• PROBLEM DESCRIPTION
Copy the entries between the line containing "Where should I" and the line containing "Action: 46,123", inclusive, and reproduce those lines exactly. Leave the pictures out of your answer.
((
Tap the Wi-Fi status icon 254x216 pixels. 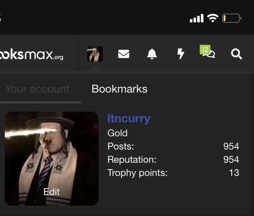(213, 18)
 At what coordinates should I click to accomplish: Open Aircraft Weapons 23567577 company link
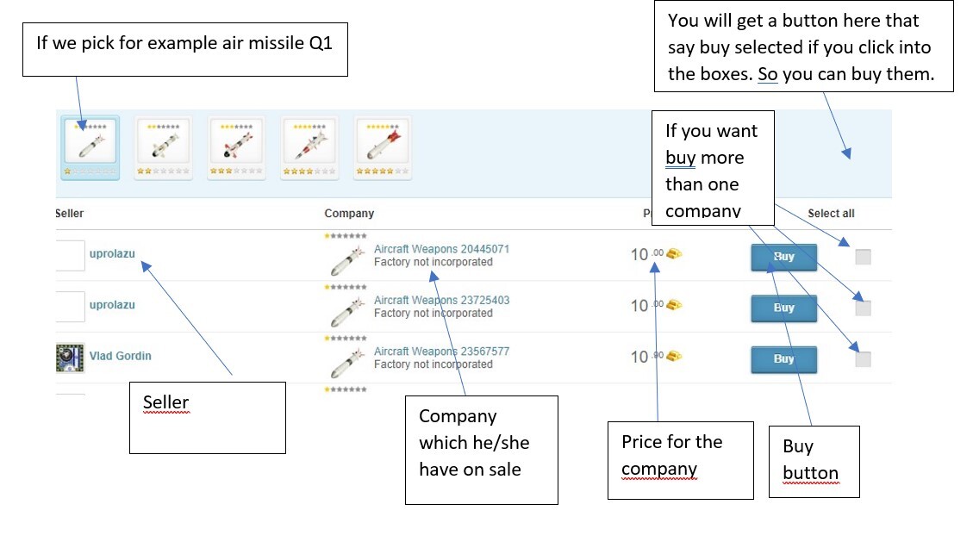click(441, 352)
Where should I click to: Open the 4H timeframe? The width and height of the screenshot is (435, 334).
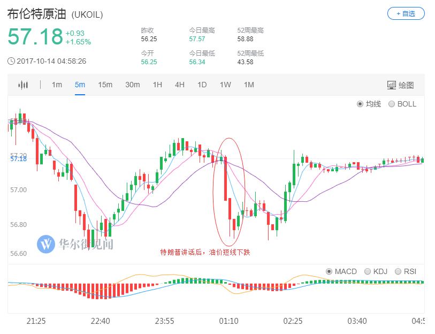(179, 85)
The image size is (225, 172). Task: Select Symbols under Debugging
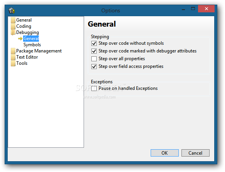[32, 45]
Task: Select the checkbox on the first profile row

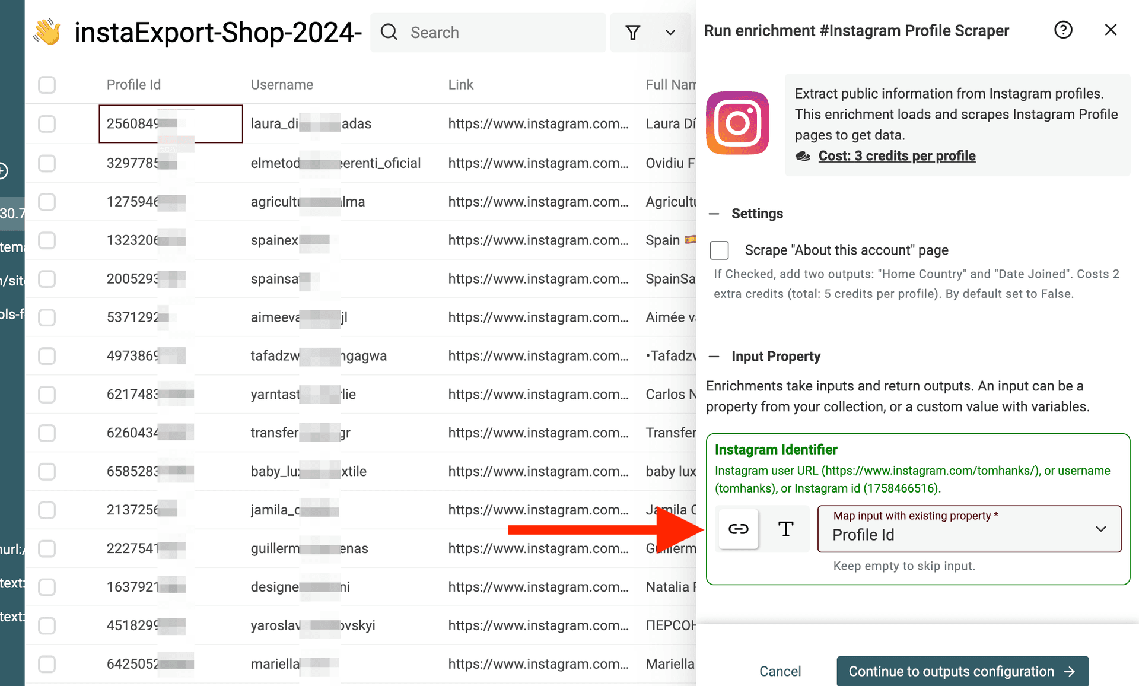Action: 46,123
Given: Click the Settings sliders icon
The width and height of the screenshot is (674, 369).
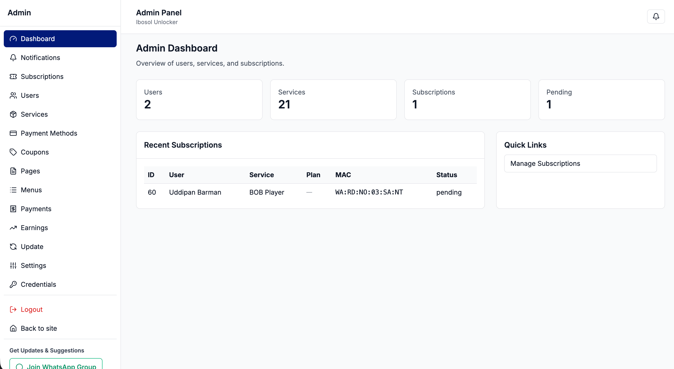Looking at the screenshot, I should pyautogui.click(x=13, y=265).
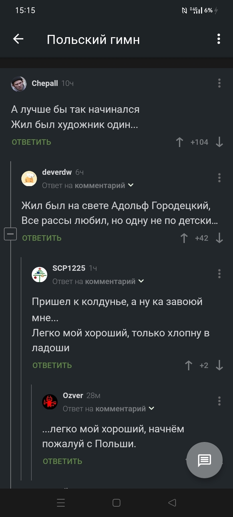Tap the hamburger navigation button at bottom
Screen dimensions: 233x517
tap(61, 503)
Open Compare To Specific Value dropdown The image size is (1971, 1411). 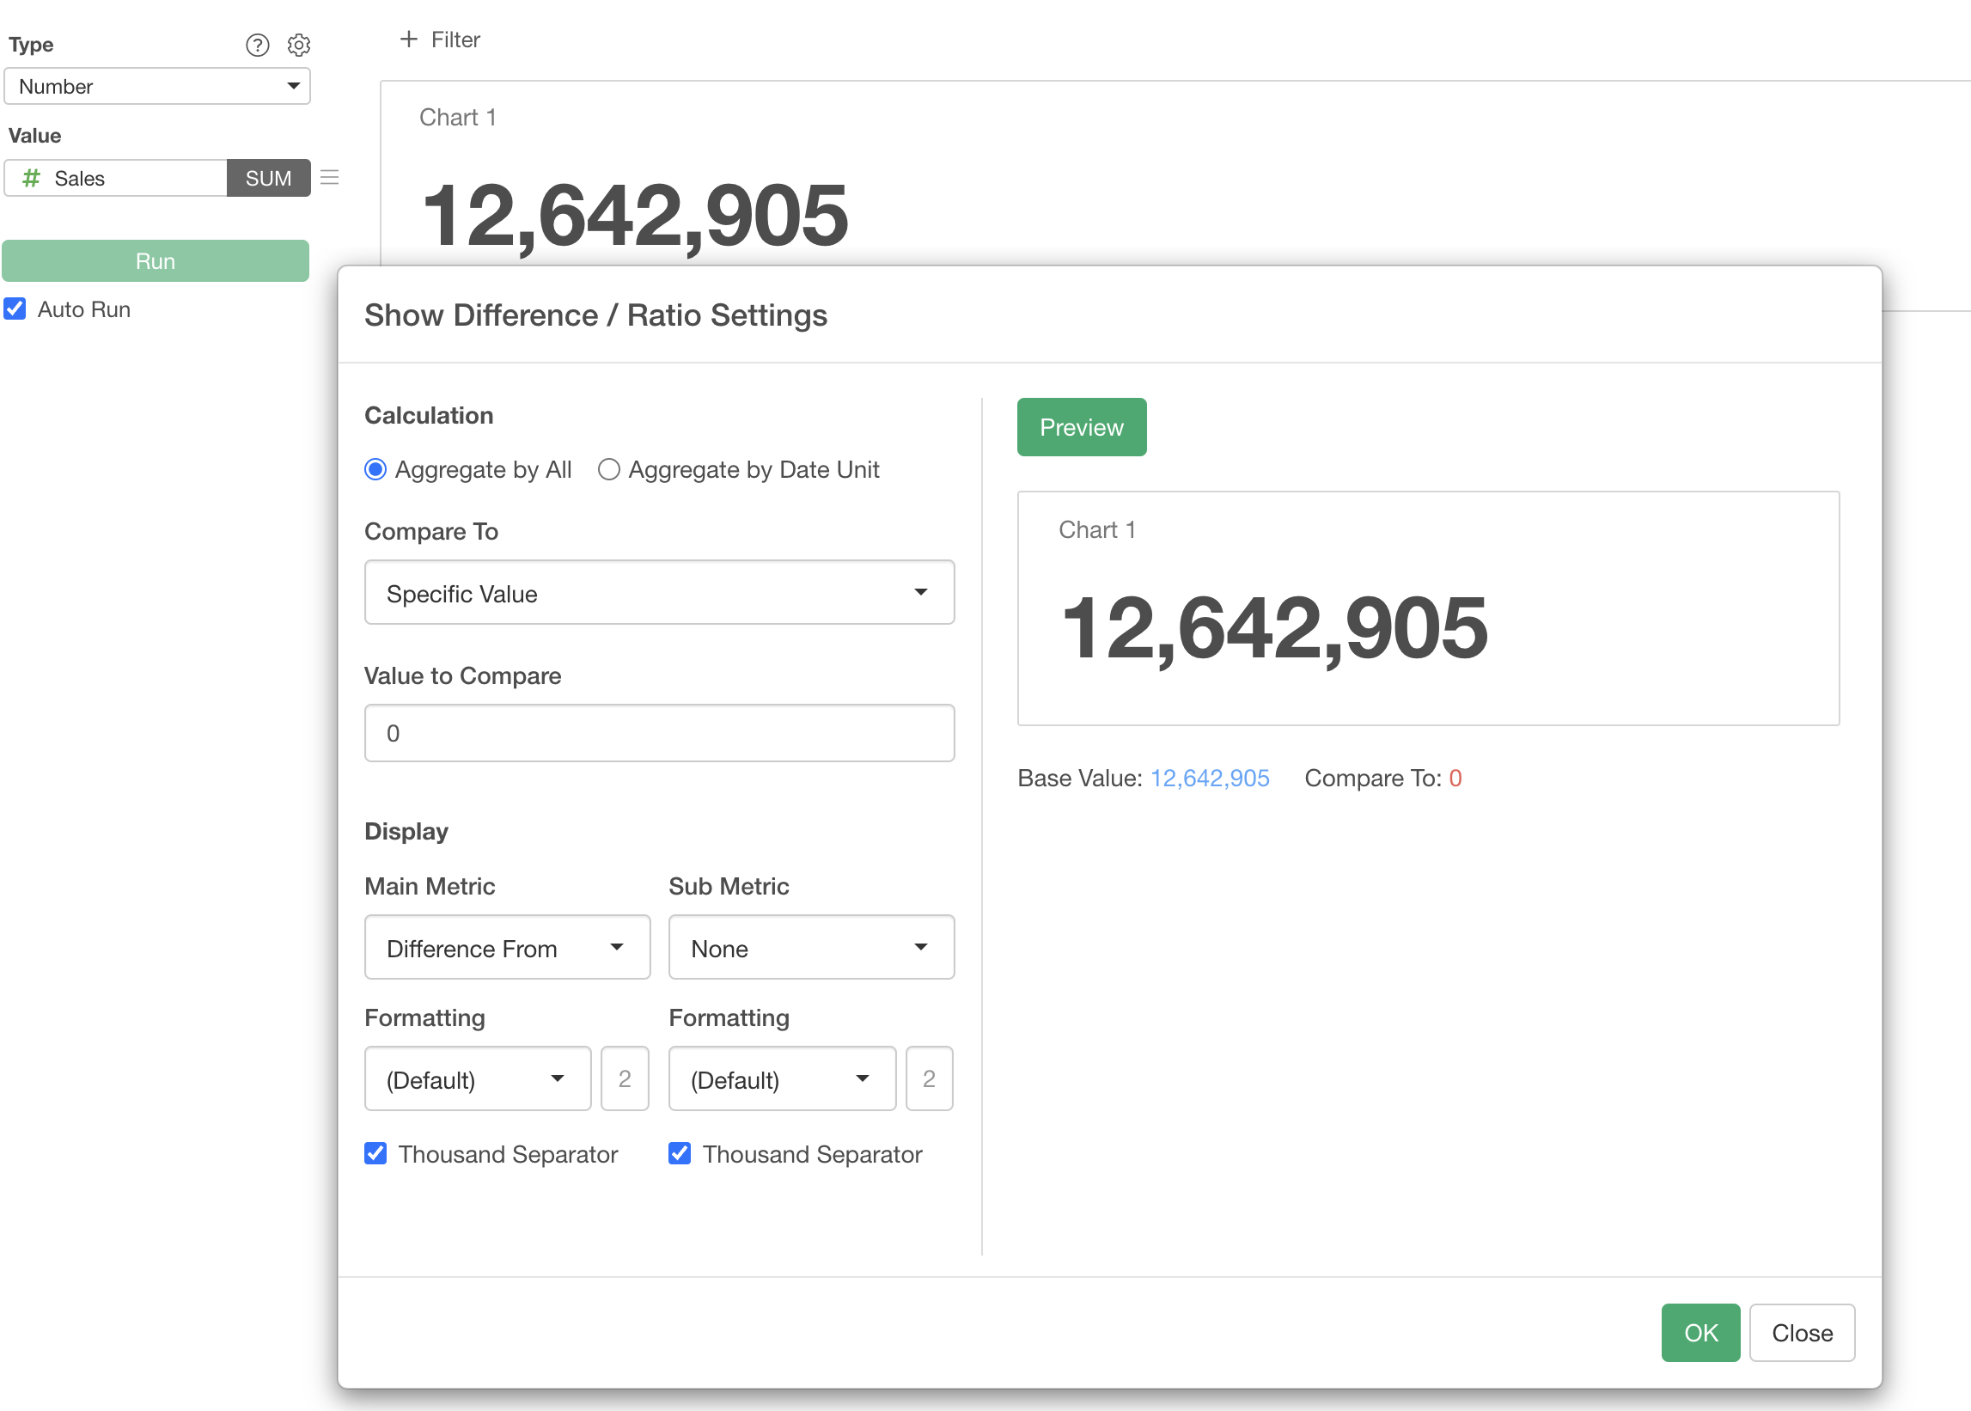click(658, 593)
))
• COMPLETED TASK
Where should I click to: Open the 4H timeframe? The width and height of the screenshot is (435, 334).
(179, 85)
The image size is (225, 172). Task: Select Symbols under Debugging
[32, 45]
Task: Select the checkbox on the first profile row

Action: 46,123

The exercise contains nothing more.